No Muslim country stood up for the Muslims in Xinjiang, and they are not necessarily beholden to China economically
He continued to say that while the West objected to the programme and tabled a resolution at the UN, not a single one out of the 50 Muslim countries in the world supported the West in what they were trying to do to defend the Muslims in China.
"To put it very bluntly, the rest of the world could see the hypocrisy of what the West was doing, and that's why not a single Muslim country joined in."
He then said the world can try to help the Muslims in China, but if a country posture and tell others what to do, nobody is going to listen to it.
When McClean raised the counterargument that no Muslim country stood up for the Uyghurs in China as they are so heavily indebted to the country, Mahbubani responded by saying such an assertion is not factually true.

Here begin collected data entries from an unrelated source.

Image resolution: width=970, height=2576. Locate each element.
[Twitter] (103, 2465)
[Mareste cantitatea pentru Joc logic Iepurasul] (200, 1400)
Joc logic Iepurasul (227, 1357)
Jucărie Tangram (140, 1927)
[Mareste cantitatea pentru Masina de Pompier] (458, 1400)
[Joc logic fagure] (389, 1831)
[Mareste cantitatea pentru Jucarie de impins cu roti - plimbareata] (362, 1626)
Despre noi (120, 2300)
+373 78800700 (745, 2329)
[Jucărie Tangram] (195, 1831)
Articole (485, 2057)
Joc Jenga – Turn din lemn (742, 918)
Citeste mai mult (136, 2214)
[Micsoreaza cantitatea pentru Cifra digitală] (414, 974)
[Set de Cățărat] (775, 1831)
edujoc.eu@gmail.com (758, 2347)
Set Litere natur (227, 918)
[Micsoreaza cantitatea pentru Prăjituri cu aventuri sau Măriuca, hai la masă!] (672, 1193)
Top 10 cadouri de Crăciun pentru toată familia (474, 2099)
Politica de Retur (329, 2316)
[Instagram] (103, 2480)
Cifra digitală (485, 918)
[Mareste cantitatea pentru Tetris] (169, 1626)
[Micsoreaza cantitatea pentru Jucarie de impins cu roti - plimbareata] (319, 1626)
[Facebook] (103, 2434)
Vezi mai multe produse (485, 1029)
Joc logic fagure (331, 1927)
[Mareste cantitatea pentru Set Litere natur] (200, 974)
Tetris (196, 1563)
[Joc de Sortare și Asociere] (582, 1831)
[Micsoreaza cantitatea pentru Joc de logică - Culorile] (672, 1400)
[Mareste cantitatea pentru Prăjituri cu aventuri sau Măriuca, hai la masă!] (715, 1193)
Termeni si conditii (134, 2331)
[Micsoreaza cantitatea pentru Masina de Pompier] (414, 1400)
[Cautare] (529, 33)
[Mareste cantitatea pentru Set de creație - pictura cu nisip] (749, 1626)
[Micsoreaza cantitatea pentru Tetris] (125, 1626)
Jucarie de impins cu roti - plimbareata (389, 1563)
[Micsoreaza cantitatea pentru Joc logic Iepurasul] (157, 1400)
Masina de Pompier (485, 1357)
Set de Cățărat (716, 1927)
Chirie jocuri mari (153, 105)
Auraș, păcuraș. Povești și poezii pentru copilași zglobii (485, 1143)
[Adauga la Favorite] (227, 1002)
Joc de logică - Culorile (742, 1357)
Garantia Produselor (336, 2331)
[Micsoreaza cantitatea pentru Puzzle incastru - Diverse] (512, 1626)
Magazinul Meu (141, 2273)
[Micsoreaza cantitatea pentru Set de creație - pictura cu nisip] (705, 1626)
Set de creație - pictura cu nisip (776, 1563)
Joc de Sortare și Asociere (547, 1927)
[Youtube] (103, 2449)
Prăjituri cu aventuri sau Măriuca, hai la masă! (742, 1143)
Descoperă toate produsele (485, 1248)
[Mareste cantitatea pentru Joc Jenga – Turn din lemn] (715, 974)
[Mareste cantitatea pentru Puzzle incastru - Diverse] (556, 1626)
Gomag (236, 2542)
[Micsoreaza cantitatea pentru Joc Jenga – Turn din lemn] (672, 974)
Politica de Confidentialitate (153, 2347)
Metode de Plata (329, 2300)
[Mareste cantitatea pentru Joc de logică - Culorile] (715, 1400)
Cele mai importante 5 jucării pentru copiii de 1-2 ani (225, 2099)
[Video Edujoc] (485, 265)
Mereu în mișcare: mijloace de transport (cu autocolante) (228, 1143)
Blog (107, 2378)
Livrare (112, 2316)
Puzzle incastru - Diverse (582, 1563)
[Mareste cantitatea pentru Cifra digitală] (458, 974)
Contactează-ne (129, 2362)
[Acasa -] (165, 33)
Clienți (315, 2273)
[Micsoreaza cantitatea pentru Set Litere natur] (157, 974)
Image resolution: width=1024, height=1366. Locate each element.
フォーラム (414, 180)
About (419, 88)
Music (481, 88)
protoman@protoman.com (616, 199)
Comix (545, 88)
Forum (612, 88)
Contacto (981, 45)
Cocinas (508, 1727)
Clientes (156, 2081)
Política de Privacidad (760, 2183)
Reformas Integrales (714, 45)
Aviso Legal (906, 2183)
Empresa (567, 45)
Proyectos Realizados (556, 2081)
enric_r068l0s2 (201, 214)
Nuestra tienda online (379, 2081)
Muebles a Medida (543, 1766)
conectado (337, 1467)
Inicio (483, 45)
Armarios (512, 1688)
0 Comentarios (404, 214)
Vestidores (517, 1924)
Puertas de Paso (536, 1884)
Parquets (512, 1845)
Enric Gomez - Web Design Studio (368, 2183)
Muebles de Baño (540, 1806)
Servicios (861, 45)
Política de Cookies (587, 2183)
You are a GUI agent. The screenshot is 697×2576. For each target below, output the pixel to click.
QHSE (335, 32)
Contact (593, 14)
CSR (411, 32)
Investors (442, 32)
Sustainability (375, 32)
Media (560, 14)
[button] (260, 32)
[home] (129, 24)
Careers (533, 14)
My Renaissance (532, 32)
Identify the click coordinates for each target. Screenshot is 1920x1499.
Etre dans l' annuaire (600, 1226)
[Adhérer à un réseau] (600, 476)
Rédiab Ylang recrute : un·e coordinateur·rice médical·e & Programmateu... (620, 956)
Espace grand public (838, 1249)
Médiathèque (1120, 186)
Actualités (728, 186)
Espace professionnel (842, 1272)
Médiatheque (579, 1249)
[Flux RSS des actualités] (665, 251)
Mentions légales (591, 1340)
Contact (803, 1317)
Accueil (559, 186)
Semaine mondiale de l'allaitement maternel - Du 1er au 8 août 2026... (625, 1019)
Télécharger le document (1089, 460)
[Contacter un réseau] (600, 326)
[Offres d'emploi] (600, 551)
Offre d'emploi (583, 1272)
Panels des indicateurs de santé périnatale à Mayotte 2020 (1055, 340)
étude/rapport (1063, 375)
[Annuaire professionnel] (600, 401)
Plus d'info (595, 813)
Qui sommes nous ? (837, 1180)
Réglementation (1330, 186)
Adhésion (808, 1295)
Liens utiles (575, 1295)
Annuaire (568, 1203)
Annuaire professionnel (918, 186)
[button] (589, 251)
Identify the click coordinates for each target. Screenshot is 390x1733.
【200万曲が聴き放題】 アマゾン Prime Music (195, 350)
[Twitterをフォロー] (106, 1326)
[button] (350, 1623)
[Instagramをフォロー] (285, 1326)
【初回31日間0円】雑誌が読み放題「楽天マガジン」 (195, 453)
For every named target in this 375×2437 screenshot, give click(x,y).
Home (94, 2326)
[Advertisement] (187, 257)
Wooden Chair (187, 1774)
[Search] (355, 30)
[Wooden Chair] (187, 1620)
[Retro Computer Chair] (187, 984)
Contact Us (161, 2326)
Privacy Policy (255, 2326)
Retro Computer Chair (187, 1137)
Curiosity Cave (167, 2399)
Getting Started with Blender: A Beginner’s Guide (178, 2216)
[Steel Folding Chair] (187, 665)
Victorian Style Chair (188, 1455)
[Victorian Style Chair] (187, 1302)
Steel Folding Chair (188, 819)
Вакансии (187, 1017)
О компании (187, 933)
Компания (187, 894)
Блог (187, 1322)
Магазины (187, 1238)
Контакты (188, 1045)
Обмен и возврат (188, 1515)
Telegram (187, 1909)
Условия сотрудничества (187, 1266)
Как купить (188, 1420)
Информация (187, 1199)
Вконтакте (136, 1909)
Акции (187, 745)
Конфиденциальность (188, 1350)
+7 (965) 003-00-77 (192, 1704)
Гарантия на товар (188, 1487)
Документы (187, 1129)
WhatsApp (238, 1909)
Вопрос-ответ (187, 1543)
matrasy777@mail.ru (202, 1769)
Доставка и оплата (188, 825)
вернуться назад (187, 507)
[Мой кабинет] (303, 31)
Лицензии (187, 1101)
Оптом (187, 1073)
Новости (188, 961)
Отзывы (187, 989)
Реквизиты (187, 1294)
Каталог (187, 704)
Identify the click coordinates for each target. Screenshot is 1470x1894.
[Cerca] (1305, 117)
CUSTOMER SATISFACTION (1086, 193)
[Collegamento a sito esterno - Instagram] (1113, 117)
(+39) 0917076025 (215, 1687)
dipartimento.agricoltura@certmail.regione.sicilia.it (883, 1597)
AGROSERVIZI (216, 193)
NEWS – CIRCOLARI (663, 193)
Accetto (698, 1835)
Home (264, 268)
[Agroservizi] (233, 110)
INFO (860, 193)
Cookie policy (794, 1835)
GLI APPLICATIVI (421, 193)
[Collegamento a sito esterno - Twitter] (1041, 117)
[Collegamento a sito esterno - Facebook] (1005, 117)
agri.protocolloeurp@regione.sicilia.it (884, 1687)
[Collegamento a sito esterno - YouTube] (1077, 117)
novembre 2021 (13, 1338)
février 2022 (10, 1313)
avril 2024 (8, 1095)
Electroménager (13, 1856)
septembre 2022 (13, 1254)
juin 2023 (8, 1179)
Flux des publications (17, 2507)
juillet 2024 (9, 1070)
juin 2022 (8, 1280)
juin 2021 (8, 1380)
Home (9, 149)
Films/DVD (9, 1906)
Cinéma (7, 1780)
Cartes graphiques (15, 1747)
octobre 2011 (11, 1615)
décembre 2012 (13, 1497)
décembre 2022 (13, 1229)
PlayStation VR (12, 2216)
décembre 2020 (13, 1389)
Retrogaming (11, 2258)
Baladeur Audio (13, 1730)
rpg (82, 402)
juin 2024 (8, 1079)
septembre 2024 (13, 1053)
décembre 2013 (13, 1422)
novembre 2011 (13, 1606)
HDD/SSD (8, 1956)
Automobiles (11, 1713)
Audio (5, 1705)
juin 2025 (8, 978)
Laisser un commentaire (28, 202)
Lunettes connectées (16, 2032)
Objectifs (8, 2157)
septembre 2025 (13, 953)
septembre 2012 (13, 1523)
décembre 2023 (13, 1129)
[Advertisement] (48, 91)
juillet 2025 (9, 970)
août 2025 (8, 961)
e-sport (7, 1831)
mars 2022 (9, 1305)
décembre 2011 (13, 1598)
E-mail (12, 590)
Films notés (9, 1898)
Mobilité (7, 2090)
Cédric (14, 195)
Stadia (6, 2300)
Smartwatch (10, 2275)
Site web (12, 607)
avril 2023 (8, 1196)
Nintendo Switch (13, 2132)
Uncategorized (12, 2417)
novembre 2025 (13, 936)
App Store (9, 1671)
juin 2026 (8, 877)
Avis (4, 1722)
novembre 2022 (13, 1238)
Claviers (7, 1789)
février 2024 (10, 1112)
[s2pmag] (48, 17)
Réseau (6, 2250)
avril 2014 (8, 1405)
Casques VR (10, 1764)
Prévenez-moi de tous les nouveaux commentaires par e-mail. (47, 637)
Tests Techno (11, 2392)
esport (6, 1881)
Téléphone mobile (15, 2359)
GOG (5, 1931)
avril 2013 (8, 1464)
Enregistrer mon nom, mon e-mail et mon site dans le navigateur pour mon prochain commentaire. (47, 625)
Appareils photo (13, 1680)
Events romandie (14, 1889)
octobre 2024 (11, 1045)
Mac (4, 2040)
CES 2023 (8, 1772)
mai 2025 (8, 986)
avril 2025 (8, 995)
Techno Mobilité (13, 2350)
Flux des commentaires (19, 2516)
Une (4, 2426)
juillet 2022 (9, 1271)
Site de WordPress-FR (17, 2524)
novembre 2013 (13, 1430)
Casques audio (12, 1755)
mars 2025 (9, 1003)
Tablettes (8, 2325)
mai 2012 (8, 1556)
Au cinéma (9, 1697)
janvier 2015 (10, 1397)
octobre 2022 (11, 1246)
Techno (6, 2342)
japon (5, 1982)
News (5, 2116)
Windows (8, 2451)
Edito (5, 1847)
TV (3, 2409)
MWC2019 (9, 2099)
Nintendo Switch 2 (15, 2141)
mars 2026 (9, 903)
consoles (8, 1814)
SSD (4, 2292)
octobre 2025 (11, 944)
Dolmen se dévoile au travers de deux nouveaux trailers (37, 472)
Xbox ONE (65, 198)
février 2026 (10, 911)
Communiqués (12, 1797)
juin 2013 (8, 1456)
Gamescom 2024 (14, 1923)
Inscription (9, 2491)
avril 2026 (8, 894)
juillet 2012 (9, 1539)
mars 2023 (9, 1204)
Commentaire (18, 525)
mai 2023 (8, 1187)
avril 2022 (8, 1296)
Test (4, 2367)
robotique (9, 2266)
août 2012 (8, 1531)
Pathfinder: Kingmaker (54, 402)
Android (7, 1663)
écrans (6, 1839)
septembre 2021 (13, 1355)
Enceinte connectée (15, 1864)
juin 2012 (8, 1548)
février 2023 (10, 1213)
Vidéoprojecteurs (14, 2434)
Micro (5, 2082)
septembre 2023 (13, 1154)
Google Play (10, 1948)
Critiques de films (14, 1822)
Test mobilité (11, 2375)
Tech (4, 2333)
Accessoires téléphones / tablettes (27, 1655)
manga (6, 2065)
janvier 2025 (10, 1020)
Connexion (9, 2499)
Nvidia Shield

He pointed out the fact that American allies such as Saudi Arabia and the United Arab Emirates did not support the U.S. in the resolution, and that the former is a lot more indebted to the U.S. than China.
"Maybe the Muslims can make decisions without being bribed economically," he said.
You can watch the full interview here:
The U.S. has to accept that it will not be number one forever
Mahbubani talked about his new book, Has China won?, briefly as well.
Joking that he would reveal the answer to the question as he is generous, he said that while China has not won, it will go on to become the number one economic power in the world within his lifetime.
He reiterated that the U.S. has to prepare itself for the day when it might be number two in the world instead, which is something that many Americans are not willing to accept.
He also opined that the world is now leaving the 200-year historic aberration that is being dominated by western powers, when it was China and India which dominated for the previous 1,800 years as the two largest economies.
Mahbubani said the world is now entering an "interesting", and "hopefully peaceful" phase where it is "multi-civilisational" with many successful civilisations.
Such a world would be much richer and more interesting, and so we should be "sharing it", rather than dreading it like the U.S. is doing when it comes to the prospect of it no longer being the top power in the world, he said.
China threatening global balance of power led by the U.S.
Mahbubani has spoken on the great power rivalry between the U.S. and China on multiple occasions.
He opined that China's rise could not be contained, and while China can afford to communicate better, the West has to accept that it is now in a world where it can no longer "dominate anymore".
In a debate he won, he also said what China is threatening is not the international liberal order, but is in fact, the global balance of power that is currently led by the U.S.